* DOCUMENT SEGMENT *
- - -

SENIORS are being urged to back a plan to give aged care recipients better access to dental care, following Royal Commission recommendations for an overhaul to the way oral health care for older Australians is funded.
The country's peak dental body, the Australian Dental Association, said a complete revamp of the way dentistry for older Australians is funded is long overdue and critical to "turning the tide" on poor oral health.
The call comes after the Royal Commission into Aged Care Quality and Safety heard Counsel Assisting propose 124 recommendations to overhaul 18 aspects of the aged care system, including a seniors dental benefits scheme.
With poor oral health for older Australians costing Australia $750m a year and more seniors suffering oral health issues, Counsel Assisting's proposals on improving dental care for aged care recipients have been welcomed by the ADA.
The scheme, designed to make dentistry affordable to many older Australians, was outlined in two submission by the ADA to the royal commission in 2019 and earlier this year.
In a statement the ADA said the oral health of millions of older Australians now hangs in the balance with the commission is due to make its final recommendations in February 2021.
"Last week counsel assisting the RCAC acknowledged our scheme and formally recommended to the commissioners that such a model is the most realistic option for funding dentistry for older Australians," said ADA president, Dr Carmelo Bonanno.
"Now we're hoping that with the nation's seniors understanding what we propose and getting behind the plan, the RCAC will recommend it to government when they submit their final report in February.
"Creating such a scheme is critical to building better oral health among older Australians before and after they enter residential care according, to the ADA.
"If we're to turn the tide on poor oral health, particularly in residential aged care, counsel assisting the RCAC's proposal to introduce the scheme must be given serious consideration by commissioners.
"Without the funding mechanism to ensure that older Australians can access screening and treatment through both public and private dental practitioners, the oral health of our most vulnerable population will continue to be neglected.

- - -

* RECORD EXCERPTS *
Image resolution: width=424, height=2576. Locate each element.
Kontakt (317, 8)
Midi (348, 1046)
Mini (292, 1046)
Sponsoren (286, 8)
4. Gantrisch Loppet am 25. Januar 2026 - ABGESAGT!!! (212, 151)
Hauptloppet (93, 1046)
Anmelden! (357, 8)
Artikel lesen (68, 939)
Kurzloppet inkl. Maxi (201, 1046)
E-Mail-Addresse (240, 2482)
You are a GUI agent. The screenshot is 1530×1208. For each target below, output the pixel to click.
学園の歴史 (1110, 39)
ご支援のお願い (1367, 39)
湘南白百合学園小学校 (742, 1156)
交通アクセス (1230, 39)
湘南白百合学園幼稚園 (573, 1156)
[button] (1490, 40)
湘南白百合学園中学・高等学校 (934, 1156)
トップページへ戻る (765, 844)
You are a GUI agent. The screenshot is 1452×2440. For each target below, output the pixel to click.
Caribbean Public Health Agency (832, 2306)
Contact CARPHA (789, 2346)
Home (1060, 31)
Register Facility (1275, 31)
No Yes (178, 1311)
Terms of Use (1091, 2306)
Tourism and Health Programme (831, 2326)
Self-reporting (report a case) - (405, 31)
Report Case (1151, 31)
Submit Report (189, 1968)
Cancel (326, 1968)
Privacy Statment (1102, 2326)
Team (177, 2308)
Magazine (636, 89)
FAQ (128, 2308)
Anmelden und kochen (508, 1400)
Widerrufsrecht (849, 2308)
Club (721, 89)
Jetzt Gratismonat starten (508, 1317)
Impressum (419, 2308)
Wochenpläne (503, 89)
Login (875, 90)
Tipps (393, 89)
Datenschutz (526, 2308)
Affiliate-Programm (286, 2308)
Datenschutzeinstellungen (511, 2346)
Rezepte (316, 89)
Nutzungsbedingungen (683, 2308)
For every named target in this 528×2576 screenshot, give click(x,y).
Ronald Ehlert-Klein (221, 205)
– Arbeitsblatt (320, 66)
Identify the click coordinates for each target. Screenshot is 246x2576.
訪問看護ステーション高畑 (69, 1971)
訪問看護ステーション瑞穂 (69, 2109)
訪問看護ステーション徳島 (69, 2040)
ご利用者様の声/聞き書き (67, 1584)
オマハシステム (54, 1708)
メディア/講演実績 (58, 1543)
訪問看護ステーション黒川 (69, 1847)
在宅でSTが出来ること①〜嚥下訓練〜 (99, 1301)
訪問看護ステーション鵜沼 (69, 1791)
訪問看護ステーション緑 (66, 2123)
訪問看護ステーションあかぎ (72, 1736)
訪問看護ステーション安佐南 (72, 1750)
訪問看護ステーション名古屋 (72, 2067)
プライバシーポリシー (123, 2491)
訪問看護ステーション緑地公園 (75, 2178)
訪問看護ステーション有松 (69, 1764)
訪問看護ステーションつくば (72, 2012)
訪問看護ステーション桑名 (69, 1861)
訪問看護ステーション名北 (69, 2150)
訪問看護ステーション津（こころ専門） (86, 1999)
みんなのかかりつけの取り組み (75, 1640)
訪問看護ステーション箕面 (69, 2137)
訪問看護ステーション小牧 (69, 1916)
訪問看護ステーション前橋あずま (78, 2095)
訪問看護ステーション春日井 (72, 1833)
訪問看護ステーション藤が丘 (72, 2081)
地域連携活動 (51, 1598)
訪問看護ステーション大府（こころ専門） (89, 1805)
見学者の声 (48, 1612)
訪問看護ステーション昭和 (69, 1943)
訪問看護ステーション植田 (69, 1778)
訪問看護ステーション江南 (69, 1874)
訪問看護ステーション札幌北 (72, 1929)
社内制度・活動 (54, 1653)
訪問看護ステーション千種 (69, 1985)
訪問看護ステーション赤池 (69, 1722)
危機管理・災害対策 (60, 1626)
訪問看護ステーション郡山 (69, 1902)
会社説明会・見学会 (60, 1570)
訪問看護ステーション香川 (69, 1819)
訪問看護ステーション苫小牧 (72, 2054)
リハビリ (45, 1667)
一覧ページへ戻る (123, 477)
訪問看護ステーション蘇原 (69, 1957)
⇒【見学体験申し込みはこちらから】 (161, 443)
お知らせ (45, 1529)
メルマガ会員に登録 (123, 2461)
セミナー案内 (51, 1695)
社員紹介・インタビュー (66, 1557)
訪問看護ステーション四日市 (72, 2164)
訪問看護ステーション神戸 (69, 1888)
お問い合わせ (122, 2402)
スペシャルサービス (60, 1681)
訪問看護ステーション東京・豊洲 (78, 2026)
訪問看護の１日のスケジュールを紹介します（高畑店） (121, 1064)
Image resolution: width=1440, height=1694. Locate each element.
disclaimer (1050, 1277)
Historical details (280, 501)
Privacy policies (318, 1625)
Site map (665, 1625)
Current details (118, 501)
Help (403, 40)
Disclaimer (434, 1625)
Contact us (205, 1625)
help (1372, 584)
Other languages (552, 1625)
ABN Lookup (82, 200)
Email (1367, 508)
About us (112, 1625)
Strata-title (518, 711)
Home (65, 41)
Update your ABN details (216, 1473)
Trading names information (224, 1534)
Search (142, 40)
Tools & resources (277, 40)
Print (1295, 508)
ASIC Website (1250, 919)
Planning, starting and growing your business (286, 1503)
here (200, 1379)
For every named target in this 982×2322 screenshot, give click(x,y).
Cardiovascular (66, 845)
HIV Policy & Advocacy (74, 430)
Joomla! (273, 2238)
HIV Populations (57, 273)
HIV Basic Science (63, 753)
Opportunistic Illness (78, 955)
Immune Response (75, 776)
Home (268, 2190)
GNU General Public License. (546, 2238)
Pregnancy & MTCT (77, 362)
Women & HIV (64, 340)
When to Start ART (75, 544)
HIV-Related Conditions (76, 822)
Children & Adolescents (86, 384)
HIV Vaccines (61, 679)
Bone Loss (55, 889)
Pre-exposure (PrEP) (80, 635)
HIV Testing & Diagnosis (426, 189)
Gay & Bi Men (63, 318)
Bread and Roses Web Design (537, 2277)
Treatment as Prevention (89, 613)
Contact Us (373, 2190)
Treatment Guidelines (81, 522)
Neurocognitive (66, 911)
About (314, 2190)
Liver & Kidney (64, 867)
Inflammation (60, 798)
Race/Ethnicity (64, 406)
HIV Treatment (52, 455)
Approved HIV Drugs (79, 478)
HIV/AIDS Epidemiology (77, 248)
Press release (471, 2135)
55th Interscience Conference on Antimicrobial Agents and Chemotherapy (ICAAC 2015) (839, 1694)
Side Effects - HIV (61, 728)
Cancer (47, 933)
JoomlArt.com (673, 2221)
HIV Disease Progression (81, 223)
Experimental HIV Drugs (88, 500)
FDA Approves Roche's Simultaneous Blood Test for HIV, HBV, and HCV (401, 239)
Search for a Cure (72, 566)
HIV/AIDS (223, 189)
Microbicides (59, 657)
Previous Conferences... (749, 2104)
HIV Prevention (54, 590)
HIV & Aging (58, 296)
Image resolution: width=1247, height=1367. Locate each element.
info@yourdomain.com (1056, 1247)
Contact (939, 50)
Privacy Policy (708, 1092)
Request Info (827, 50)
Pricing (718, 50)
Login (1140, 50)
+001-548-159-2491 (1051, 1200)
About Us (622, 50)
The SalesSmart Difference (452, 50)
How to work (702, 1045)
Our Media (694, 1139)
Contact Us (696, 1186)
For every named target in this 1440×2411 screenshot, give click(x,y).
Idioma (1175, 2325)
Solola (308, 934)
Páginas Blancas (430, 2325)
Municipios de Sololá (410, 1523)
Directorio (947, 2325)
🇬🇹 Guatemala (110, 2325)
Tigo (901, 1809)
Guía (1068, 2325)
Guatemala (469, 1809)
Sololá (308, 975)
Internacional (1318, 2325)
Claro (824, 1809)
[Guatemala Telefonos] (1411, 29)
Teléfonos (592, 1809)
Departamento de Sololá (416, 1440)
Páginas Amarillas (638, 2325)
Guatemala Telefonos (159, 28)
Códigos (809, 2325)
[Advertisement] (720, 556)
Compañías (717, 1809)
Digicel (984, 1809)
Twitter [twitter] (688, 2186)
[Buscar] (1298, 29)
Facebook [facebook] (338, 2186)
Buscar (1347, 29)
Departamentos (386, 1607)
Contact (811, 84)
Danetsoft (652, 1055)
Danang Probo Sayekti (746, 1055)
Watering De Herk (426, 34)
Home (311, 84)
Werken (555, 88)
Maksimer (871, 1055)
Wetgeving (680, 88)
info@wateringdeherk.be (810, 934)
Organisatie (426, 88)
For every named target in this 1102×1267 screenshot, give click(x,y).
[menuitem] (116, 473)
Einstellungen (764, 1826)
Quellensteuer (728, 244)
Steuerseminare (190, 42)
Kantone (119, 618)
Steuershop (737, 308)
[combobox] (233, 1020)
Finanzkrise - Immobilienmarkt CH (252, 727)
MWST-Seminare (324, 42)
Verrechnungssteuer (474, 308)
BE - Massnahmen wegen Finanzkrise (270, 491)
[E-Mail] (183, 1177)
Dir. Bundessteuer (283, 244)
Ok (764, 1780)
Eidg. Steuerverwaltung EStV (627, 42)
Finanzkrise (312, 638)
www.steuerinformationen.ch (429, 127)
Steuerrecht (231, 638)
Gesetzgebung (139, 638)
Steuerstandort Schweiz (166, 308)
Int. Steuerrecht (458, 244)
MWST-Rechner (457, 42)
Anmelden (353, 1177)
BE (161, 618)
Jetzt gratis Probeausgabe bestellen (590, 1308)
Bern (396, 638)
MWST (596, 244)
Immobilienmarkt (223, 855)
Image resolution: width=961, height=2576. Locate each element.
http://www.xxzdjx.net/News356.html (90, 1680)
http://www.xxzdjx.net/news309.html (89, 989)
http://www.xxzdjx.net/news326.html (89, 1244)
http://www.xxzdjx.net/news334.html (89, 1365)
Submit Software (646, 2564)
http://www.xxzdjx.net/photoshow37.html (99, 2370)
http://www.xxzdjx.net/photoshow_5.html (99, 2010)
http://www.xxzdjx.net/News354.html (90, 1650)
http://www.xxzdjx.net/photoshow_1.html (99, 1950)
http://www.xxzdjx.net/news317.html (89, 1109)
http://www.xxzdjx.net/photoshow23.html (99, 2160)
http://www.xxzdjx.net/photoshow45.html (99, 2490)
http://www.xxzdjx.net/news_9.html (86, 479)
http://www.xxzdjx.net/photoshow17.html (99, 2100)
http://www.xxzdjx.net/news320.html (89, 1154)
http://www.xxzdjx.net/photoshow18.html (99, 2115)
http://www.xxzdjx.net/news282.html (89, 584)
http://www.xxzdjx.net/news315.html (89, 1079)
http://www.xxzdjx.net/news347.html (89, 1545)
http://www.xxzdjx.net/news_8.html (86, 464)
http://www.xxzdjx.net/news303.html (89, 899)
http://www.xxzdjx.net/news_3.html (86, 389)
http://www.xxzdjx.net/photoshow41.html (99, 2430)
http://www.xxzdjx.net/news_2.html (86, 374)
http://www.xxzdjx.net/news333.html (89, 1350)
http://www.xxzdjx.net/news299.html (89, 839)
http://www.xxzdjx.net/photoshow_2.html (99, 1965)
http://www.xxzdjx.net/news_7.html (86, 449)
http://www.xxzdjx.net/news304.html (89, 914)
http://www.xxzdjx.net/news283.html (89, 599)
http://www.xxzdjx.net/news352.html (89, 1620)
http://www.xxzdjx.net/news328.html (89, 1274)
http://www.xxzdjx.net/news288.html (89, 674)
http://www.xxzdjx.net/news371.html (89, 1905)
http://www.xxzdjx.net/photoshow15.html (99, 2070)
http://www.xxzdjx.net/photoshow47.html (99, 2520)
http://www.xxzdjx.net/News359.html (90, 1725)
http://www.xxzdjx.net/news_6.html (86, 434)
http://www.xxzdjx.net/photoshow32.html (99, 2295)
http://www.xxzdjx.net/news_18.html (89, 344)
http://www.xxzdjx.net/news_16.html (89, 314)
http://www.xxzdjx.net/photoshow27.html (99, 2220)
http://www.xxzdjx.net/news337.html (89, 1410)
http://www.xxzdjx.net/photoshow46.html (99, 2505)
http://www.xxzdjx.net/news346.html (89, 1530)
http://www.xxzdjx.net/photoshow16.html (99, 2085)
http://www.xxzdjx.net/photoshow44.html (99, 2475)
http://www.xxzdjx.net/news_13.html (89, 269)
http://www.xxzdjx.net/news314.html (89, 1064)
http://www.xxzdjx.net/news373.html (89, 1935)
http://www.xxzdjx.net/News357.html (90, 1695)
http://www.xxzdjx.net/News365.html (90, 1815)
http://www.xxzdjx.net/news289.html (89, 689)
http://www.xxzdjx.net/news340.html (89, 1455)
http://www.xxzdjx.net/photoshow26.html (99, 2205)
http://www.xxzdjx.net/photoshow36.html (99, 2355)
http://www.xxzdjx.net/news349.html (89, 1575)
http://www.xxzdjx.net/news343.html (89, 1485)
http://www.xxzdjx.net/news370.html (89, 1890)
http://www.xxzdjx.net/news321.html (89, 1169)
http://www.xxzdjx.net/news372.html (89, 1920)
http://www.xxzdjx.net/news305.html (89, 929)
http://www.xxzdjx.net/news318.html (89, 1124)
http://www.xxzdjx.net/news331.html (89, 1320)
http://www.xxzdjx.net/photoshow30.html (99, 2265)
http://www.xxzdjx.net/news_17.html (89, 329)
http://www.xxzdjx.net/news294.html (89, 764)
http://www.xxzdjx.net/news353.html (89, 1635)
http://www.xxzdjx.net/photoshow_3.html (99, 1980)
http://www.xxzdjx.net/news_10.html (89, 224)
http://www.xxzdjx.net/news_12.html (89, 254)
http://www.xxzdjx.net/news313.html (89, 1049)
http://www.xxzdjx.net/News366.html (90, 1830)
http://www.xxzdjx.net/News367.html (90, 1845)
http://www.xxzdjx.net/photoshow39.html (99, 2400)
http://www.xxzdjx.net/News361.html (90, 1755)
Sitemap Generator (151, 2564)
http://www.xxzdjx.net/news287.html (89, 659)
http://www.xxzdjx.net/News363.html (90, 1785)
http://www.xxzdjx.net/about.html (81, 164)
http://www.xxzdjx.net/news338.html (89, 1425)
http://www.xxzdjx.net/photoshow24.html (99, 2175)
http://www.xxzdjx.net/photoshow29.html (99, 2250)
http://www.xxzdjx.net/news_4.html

- - -

* BRIEF A *
In the article on dental care for older Australians, how much does poor oral health among older Australians cost Australia each year?
* BRIEF B *
Continue the article on dental care for older Australians, picking up after its last sentence.

* RESULT A *
$750m a year.

* RESULT B *
"It's particularly important for those older Australians receiving home care or going into aged care facilities that their oral health issues are assessed and treated and that they receive ongoing care to ensure they can continue to eat, speak, socialise and be free from pain."
He called on the country's seniors to back the idea. "We also want to see the nation's seniors backing the plan - write to your MP, post it on your social media, talk to family, friends, colleagues and your dentist about it. A groundswell of support from those most affected will speak volumes about it being long overdue."
Dr Bonanno said dentists have already embraced similar schemes as demonstrated by the uptake of the Child Dental Benefits Schedule and the longstanding provision of veteran's services through the DVA dental scheme.
According to the National Study of Adult Oral Health 2017-18, 23 per cent of people aged 55-74 and nearly 10 per cent of those 75 and over said dental costs had prevented recommended treatment.
The study by the Australian Research Centre for Population Oral Health found a quarter or people aged 55-74 and almost one in five people 75 and over said they would have a lot of difficulty paying a $200 dental bill.
Meanwhile 28 per cent of 55-74 year-olds and 26 per cent of 75 and over avoided foods due to dental problems.